Failure to Provide Safe and Appropriate Respiratory Care
Penalty
Summary
The facility failed to provide respiratory care consistent with professional standards of practice for four residents requiring oxygen therapy or nebulizer treatments. For one resident with COPD, the oxygen was not set at the physician-ordered rate of 2 liters via nasal cannula as needed for shortness of breath or oxygen saturation below 93%. The resident stated reliance on staff for oxygen management, and the LPN was unaware the oxygen setting was incorrect, attributing it to possible accidental adjustment during care. The DON confirmed there was no specific policy for oxygen administration. Another resident with Parkinson's disease and congestive heart failure was observed with an oxygen concentrator set at 4 liters per minute, contrary to the physician's order for continuous oxygen at 2 liters via nasal cannula.

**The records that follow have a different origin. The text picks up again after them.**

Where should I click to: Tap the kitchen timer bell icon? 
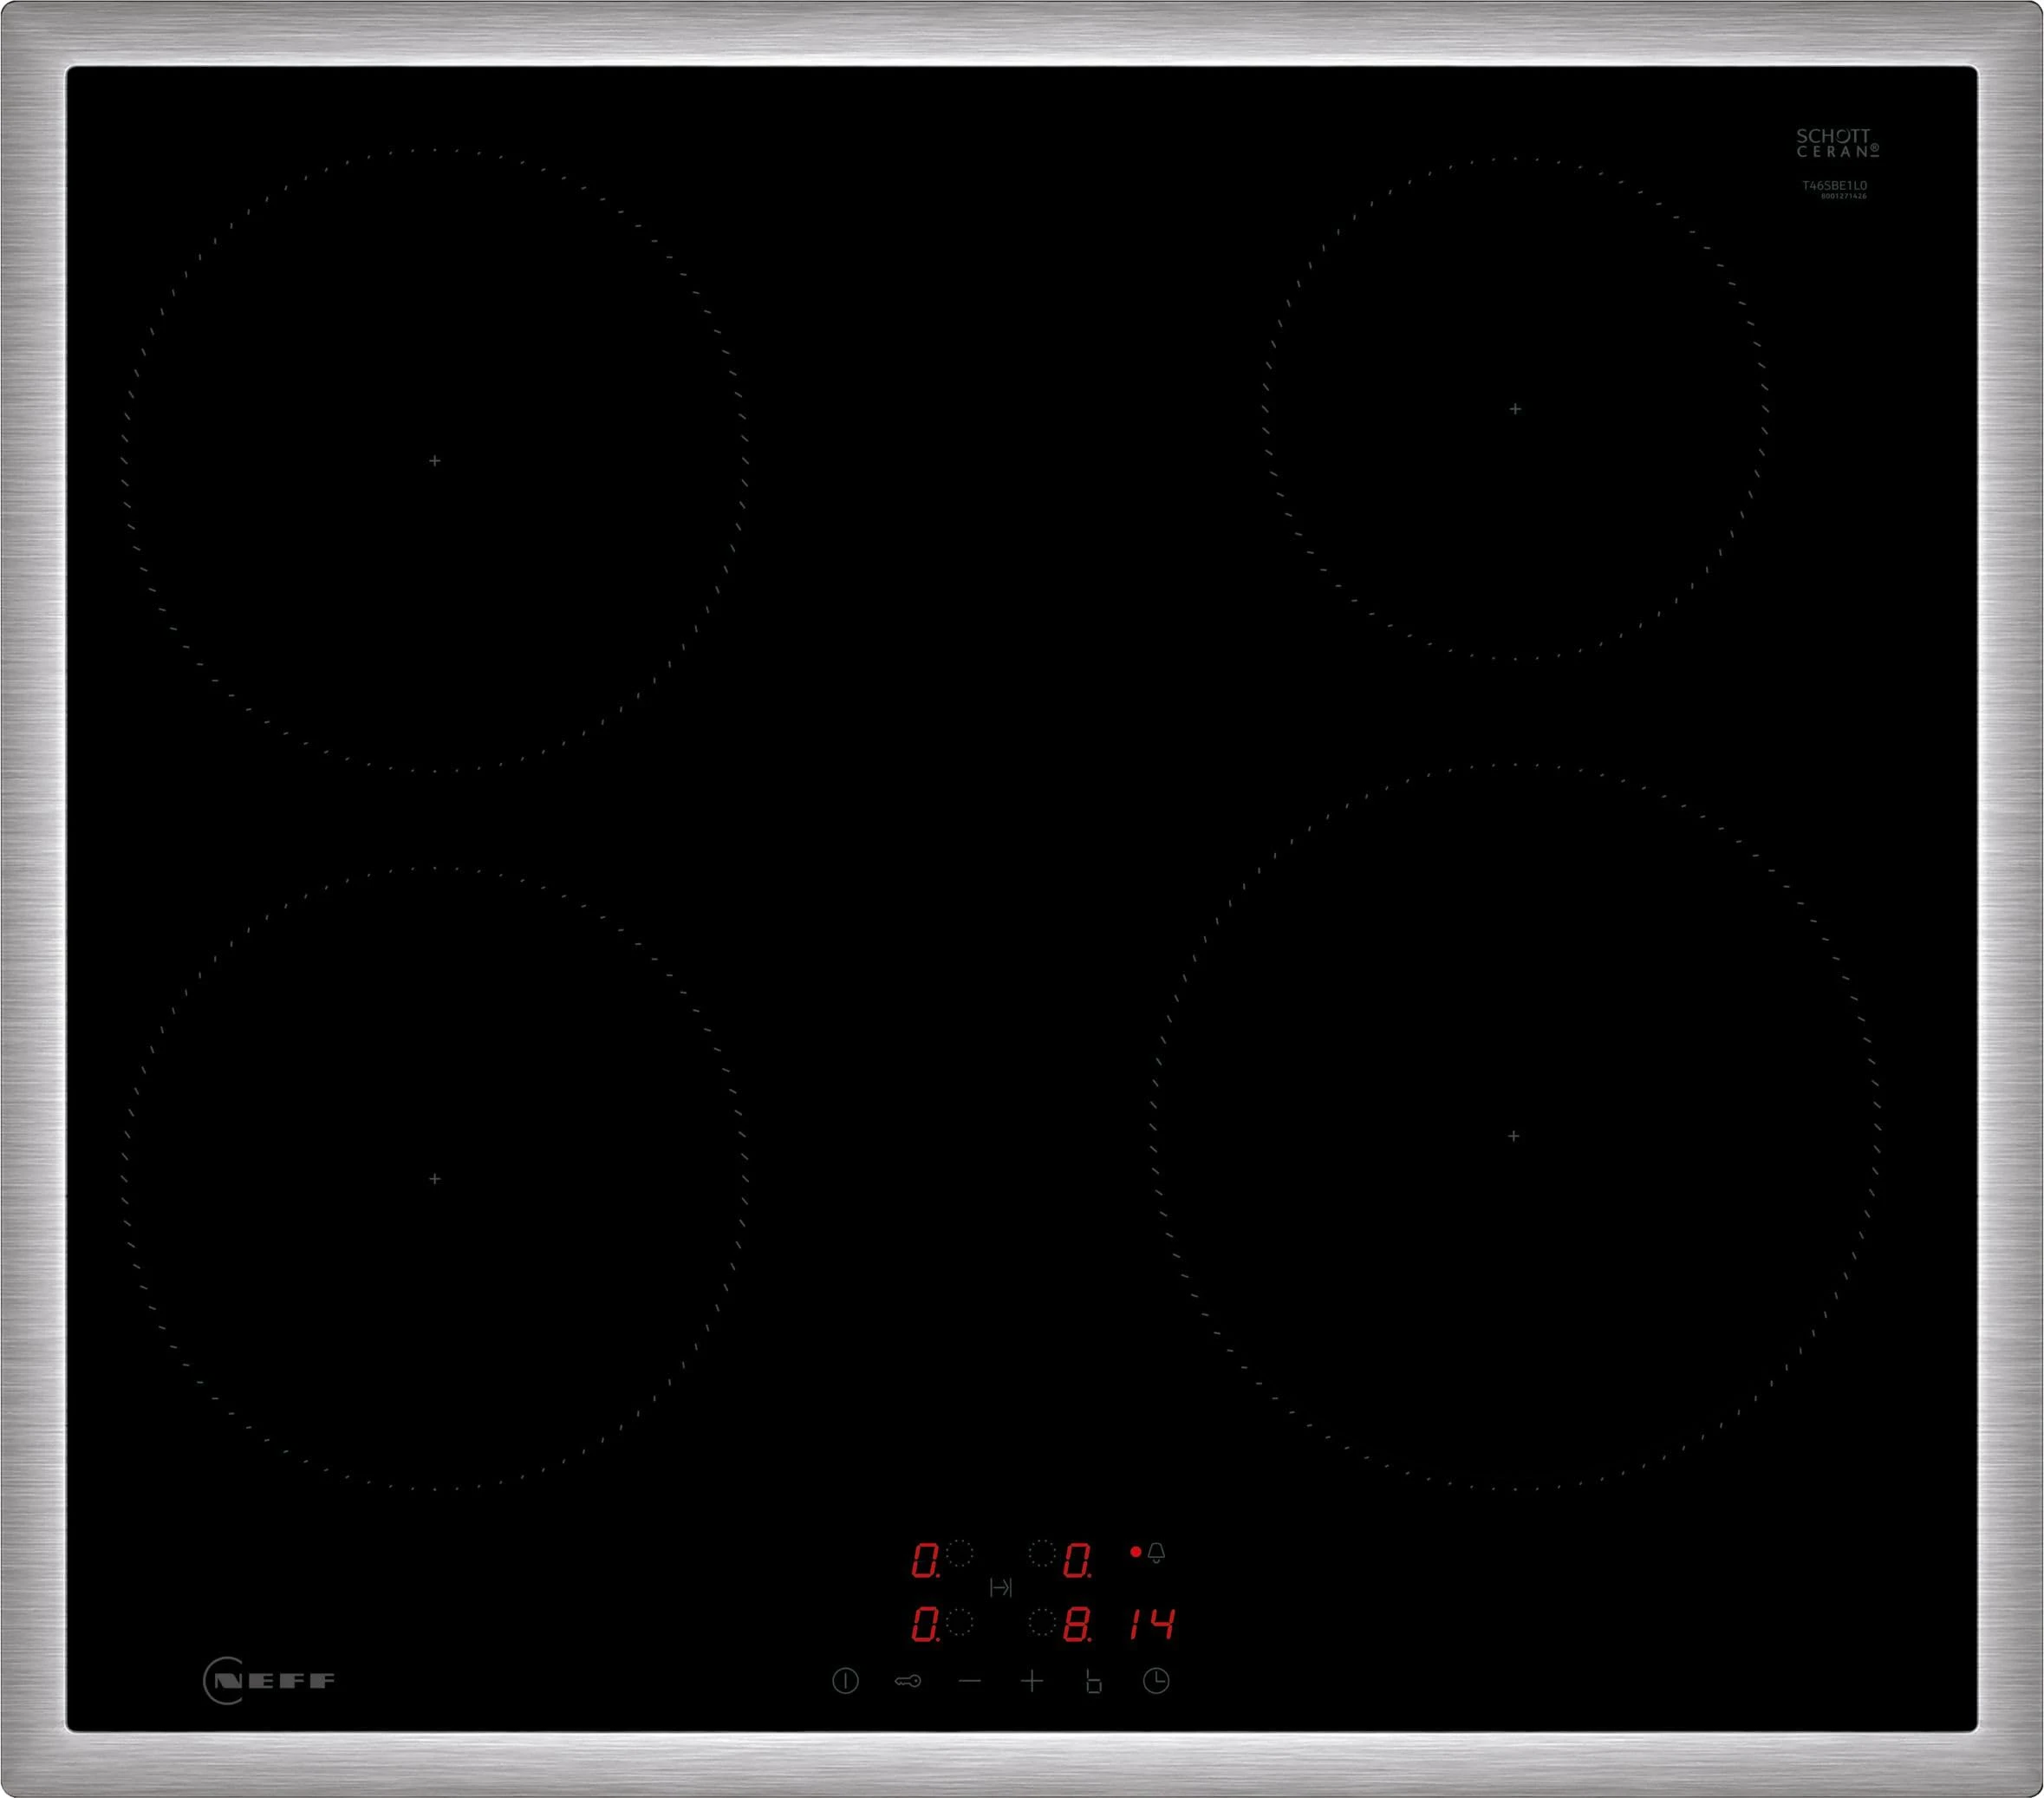click(x=1156, y=1552)
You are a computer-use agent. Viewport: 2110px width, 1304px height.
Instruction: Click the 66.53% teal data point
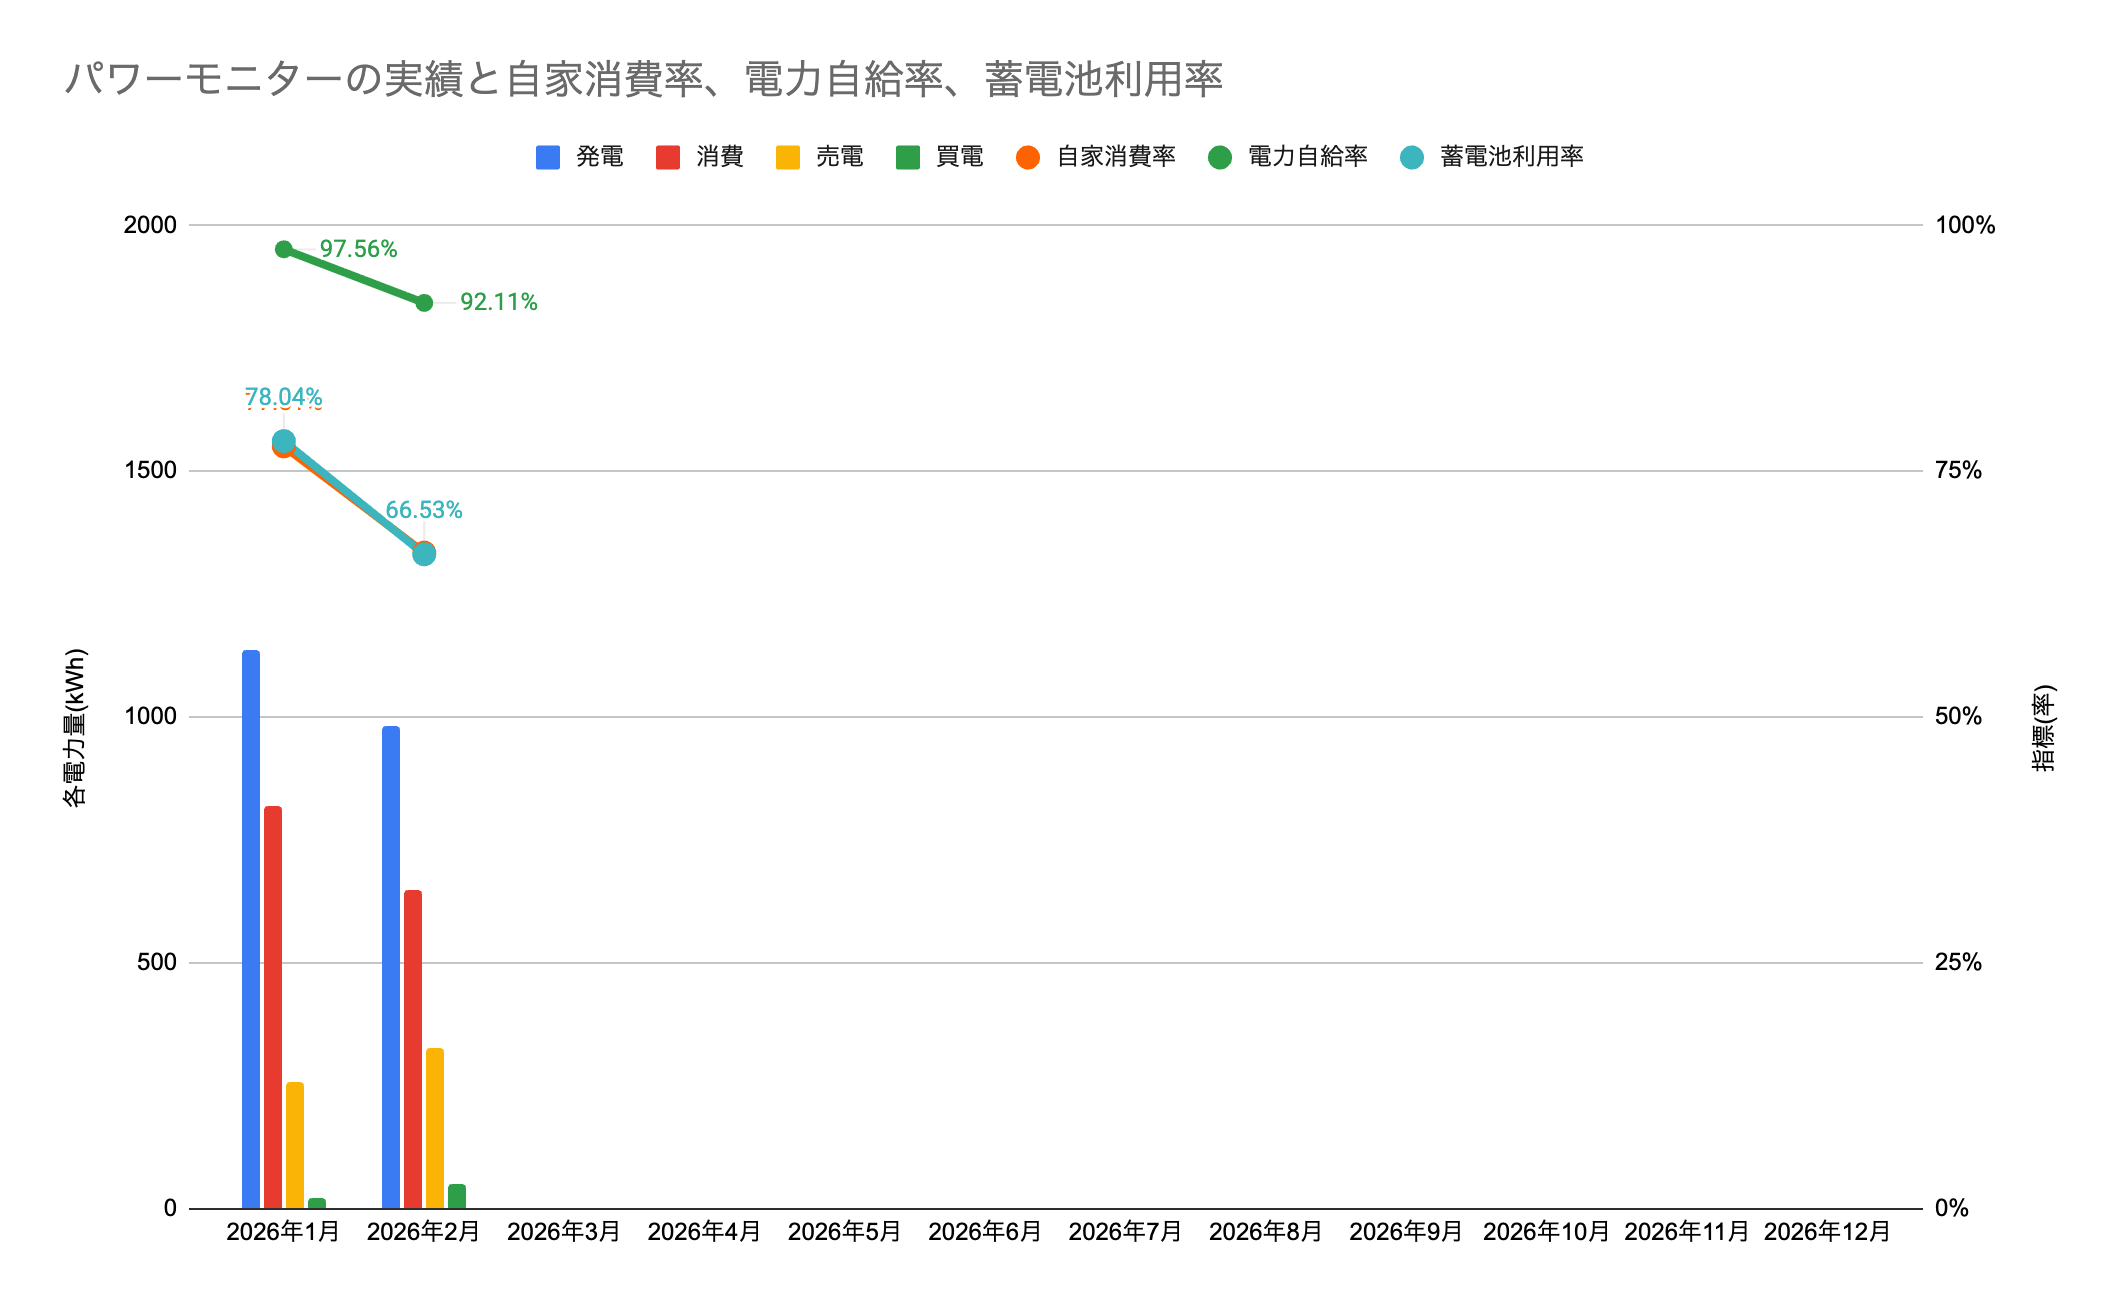(x=424, y=554)
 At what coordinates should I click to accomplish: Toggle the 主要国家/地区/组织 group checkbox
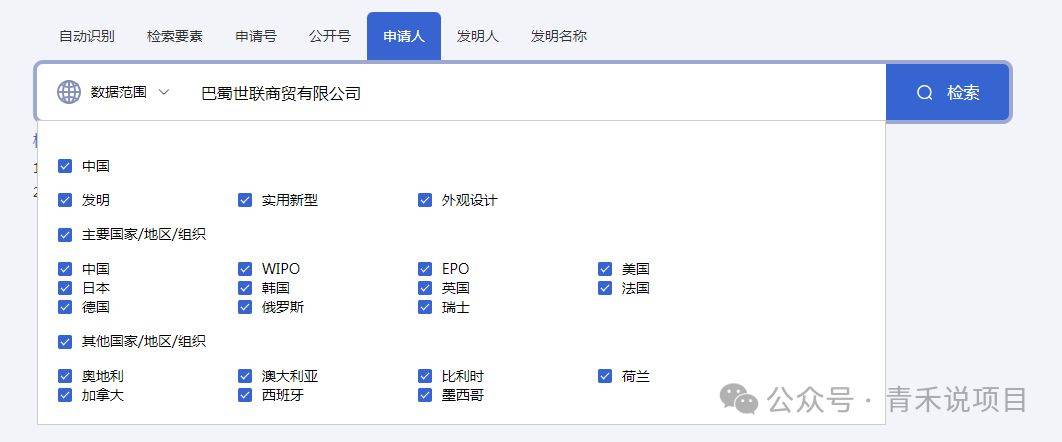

The oxygen concentrator was also placed out of the resident's reach. The LPN acknowledged the discrepancy and stated the need to follow physician orders. Additionally, two residents receiving nebulizer treatments had their nebulizer masks improperly stored. One resident's nebulizer mask was left unbagged and unlabeled on the bedside table, and another's was left on a blanket on a chair after use. Facility policy required nebulizer equipment to be stored hygienically, bagged, and labeled when not in use. The DON confirmed the expectation for proper storage of respiratory equipment, and facility policy supported this requirement.